A block of data

────

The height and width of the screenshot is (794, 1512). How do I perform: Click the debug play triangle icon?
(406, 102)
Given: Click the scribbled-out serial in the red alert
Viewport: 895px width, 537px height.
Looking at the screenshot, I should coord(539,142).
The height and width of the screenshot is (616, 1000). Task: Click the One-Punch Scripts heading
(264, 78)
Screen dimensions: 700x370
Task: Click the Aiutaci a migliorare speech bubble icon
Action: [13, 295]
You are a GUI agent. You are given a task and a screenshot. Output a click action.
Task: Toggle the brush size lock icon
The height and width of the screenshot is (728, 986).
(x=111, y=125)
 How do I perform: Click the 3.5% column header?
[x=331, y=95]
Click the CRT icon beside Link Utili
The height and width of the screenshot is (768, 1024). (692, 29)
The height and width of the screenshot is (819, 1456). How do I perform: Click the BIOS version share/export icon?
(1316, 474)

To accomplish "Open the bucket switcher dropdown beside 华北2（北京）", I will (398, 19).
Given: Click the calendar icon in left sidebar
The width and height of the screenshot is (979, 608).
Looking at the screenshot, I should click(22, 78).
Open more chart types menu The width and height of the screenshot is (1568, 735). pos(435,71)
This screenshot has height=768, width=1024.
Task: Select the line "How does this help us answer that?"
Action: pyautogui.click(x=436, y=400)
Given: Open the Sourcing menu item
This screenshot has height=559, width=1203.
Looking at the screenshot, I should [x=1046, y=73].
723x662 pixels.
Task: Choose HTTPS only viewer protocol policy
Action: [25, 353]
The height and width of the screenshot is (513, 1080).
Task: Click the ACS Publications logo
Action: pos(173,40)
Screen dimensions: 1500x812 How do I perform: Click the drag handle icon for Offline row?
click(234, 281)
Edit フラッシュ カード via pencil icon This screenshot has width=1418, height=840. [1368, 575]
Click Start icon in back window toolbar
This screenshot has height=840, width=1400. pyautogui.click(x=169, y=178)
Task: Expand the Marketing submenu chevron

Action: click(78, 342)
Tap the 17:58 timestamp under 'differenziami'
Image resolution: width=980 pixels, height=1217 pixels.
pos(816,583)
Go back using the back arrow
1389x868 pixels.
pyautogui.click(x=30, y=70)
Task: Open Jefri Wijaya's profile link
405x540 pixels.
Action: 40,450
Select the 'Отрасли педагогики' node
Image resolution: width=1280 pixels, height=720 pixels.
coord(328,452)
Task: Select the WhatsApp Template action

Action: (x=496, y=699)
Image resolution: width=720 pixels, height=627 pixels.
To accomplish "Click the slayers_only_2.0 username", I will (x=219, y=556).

────

Give every line of the records above as a JSON list of strings, one string per line, leaving out blank lines.

[
  "The height and width of the screenshot is (794, 1512). How do I perform: Click the debug play triangle icon?",
  "(406, 102)",
  "Given: Click the scribbled-out serial in the red alert",
  "Viewport: 895px width, 537px height.",
  "Looking at the screenshot, I should coord(539,142).",
  "The height and width of the screenshot is (616, 1000). Task: Click the One-Punch Scripts heading",
  "(264, 78)",
  "Screen dimensions: 700x370",
  "Task: Click the Aiutaci a migliorare speech bubble icon",
  "Action: [13, 295]",
  "You are a GUI agent. You are given a task and a screenshot. Output a click action.",
  "Task: Toggle the brush size lock icon",
  "The height and width of the screenshot is (728, 986).",
  "(x=111, y=125)",
  " How do I perform: Click the 3.5% column header?",
  "[x=331, y=95]",
  "Click the CRT icon beside Link Utili",
  "The height and width of the screenshot is (768, 1024). (692, 29)",
  "The height and width of the screenshot is (819, 1456). How do I perform: Click the BIOS version share/export icon?",
  "(1316, 474)",
  "To accomplish \"Open the bucket switcher dropdown beside 华北2（北京）\", I will (398, 19).",
  "Given: Click the calendar icon in left sidebar",
  "The width and height of the screenshot is (979, 608).",
  "Looking at the screenshot, I should click(22, 78).",
  "Open more chart types menu The width and height of the screenshot is (1568, 735). pos(435,71)",
  "This screenshot has height=768, width=1024.",
  "Task: Select the line \"How does this help us answer that?\"",
  "Action: pyautogui.click(x=436, y=400)",
  "Given: Open the Sourcing menu item",
  "This screenshot has height=559, width=1203.",
  "Looking at the screenshot, I should [x=1046, y=73].",
  "723x662 pixels.",
  "Task: Choose HTTPS only viewer protocol policy",
  "Action: [25, 353]",
  "The height and width of the screenshot is (513, 1080).",
  "Task: Click the ACS Publications logo",
  "Action: pos(173,40)",
  "Screen dimensions: 1500x812 How do I perform: Click the drag handle icon for Offline row?",
  "click(234, 281)",
  "Edit フラッシュ カード via pencil icon This screenshot has width=1418, height=840. [1368, 575]",
  "Click Start icon in back window toolbar",
  "This screenshot has height=840, width=1400. pyautogui.click(x=169, y=178)",
  "Task: Expand the Marketing submenu chevron",
  "Action: click(78, 342)",
  "Tap the 17:58 timestamp under 'differenziami'",
  "Image resolution: width=980 pixels, height=1217 pixels.",
  "pos(816,583)",
  "Go back using the back arrow",
  "1389x868 pixels.",
  "pyautogui.click(x=30, y=70)",
  "Task: Open Jefri Wijaya's profile link",
  "405x540 pixels.",
  "Action: 40,450",
  "Select the 'Отрасли педагогики' node",
  "Image resolution: width=1280 pixels, height=720 pixels.",
  "coord(328,452)",
  "Task: Select the WhatsApp Template action",
  "Action: (x=496, y=699)",
  "Image resolution: width=720 pixels, height=627 pixels.",
  "To accomplish \"Click the slayers_only_2.0 username\", I will (x=219, y=556)."
]